I can appreciate the effort made in the research, but classifying possible human behaviors is exactly a field where I don't want machine learning to go.
There is behind machine learning both a phantasm - artificial intelligences that can guess what humans can't - and a reality - it's just statistical models that are never 100% accurate because, well, that's an attribute of statistics.
Those two elements combined and applied to behavior classification sounds like a scary thing, not unlike the kind of errors eugenics made, over trusting their science to apply it on social facts, totally discarding empathy and individual context.
If both treatment and non-treatment could have dramatic consequences, I would agree with you. Criminal justice is a classic case of that.
In this case, such a tool can be used to flag behaviour automatically (Facebook does that, for instance) to start a process, i.e. have a conversation. “Depression” does not have hard-set limits, and caring about someone who had a bad day is not problematic, talking about how to deal with rejection is appropriate. Forcing them to take mind-altering substance is not ideal, but I can’t imagine any licensed doctor doing that just because some patient’s score is high, even if they do not qualify otherwise; they receive a decade of training to teach them nuance. As someone who lives with a psychiatrist, I can confirm: no one is skeptical of classification any more than the people doing the rating.
Having measuring tools (imperfect as they may be initially) is what allows science to try opposable theories, and psychiatry needs this (and plenty more tools).
But doctors getting massive amounts of training is exactly the kind of problem computer science seeks to solve with a machine learning approach. There aren't enough doctors around to monitor every patient, so machine learning takes over. Now doctors can exactly focus on a score, and say, hey we didn't even see this.

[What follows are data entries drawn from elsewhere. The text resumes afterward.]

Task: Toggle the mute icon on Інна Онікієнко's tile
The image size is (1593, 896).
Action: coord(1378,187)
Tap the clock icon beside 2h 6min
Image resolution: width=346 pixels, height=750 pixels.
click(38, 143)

But humans already make those judgements, and when they make errors, it's tragic too. If a psychologist erroneously decides that you're a menace to yourself and should be institutionalized, would it make you feel better that it was a human that made this decision? Even if AI would make the same error with a much lower probability?

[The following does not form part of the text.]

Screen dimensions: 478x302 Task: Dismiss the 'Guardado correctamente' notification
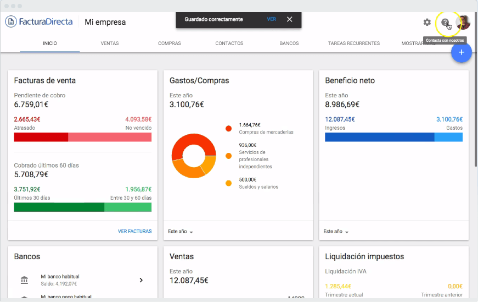click(290, 19)
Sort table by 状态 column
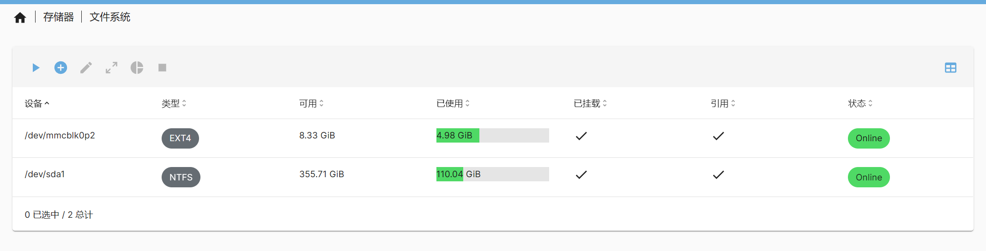Viewport: 986px width, 251px height. point(860,103)
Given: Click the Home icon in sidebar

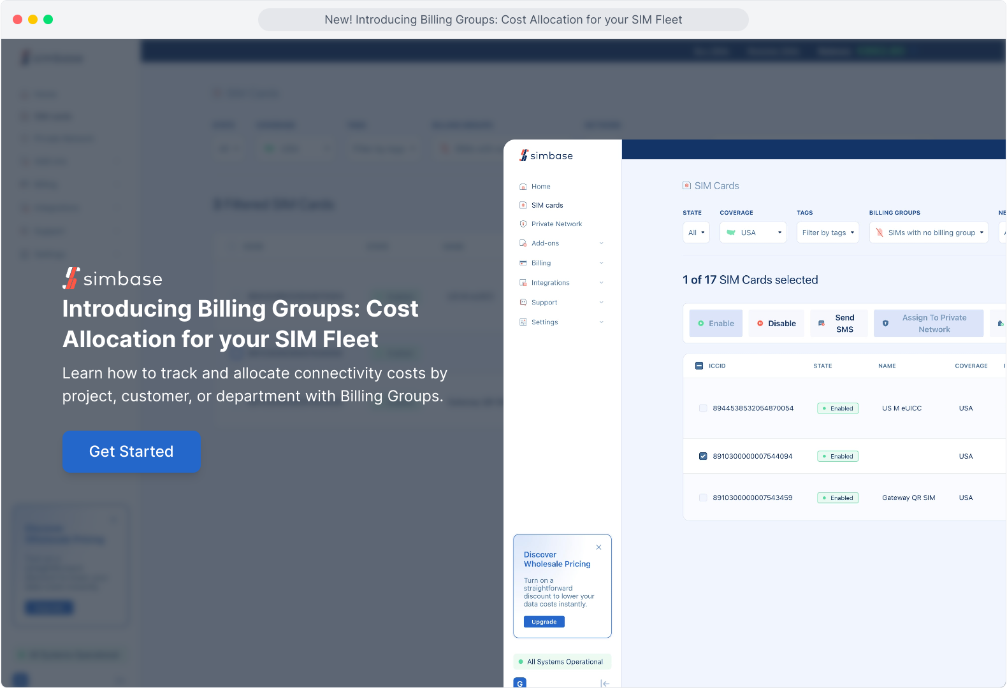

This is a good point. I guess the difference here will be "how much do we trust human judgement?" and "how much do we trust AI predictions?". If AIs make 10% less errors than humans but we have 50% more trust in them, that's a problem. Eugenics were not a problem because science was wrong, but because people blindly trusted it to apply where it should not.
There are a lot of things to consider, here, those are exciting times for thinking.
Are you sure you have thought through all implications? I mean, getting locked up sounds pretty scary, but there are a lot of other scary stories that can happen if you really ban the whole concept of involuntary treatments.
The concern isn't the lack of humanity, it's technology allowing for massive scale. The potential damage of a buggy machine learning classifier is much higher than that of an unskilled psychologist.
If they make an error, it's their own problem, so I'm fine with that. I'm more concerned about researching such models to decide policies or act upon as administratives. I don't think classifying suicidal behavior is something most advertisers are interested about :)
The content you're presented with on the net is more and more controlled by algorithms. They provide you with stuff they think you'll like. This has an influence on your opinions. On a large enough scale this can very much influence policies and societal developments.
Are you saying that the cost of doing this is low because of advertisers' experience? Or are you saying that it's ok because we already have a slightly less intrusive version of this in place?
Meh, this is a bit alarmist. We've been using machines and statistics for classifying human behaviors from the get-go. It's one of the most important things in analytics, mainly because money comes from people.
There is behind machine learning both a phantasm - artificial intelligences that can guess what humans can't - and a reality - it's just statistical models that are never 100% accurate because, well, that's an attribute of statistics.
Those two elements combined and applied to behavior classification sounds like a scary thing, not unlike the kind of errors eugenics made, over trusting their science to apply it on social facts, totally discarding empathy and individual context.